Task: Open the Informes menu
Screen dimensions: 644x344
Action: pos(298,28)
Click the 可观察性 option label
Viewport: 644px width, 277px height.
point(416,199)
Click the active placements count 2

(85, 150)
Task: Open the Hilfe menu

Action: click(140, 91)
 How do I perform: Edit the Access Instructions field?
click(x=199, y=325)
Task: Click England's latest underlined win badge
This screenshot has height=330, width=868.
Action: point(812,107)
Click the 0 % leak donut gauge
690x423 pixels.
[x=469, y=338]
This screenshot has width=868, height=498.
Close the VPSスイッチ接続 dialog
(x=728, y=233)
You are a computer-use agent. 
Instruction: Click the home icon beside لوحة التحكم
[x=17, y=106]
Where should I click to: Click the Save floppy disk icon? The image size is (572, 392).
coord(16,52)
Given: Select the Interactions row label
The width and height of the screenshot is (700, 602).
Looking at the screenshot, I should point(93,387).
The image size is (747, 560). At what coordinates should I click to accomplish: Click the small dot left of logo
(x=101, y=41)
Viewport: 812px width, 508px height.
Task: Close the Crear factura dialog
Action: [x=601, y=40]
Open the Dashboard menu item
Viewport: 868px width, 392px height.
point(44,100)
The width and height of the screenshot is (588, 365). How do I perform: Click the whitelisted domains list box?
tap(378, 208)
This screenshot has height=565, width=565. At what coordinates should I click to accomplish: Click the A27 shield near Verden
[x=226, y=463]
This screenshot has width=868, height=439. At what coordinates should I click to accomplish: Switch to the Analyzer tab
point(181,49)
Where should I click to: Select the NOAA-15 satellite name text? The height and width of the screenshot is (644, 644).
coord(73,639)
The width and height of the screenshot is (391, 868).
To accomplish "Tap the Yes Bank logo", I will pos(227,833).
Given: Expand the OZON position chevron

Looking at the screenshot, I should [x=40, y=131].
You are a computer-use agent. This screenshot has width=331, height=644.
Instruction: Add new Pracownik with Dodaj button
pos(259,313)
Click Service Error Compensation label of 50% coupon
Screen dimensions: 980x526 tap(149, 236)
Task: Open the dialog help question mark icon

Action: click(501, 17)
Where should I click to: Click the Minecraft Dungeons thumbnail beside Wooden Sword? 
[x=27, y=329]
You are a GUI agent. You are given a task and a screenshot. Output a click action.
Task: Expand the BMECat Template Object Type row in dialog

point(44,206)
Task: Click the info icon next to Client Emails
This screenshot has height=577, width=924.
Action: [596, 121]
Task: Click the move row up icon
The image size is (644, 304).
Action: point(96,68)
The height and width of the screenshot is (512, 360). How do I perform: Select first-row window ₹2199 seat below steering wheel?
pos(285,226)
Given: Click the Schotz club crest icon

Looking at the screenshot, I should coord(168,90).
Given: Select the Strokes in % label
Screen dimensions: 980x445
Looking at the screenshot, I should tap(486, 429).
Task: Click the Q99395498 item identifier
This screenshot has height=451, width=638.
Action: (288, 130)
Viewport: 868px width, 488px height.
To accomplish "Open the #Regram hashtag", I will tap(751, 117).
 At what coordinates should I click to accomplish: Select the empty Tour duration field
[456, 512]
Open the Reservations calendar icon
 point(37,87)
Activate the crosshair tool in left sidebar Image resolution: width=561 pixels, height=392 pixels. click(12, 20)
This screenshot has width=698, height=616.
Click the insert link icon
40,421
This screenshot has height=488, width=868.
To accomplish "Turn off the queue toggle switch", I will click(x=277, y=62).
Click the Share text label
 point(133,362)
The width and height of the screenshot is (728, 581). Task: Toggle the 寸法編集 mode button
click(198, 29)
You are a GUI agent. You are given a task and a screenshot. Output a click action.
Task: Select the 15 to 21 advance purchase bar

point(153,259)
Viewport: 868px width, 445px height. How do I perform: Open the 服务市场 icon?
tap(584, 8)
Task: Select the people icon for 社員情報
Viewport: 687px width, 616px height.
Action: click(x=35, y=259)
-------
WHAT YOU SHOULD DO: The answer must consist of each line in the entries above that includes "item".

RESPONSE TO THE EXERCISE:
Open the Dashboard menu item
Task: Click the Q99395498 item identifier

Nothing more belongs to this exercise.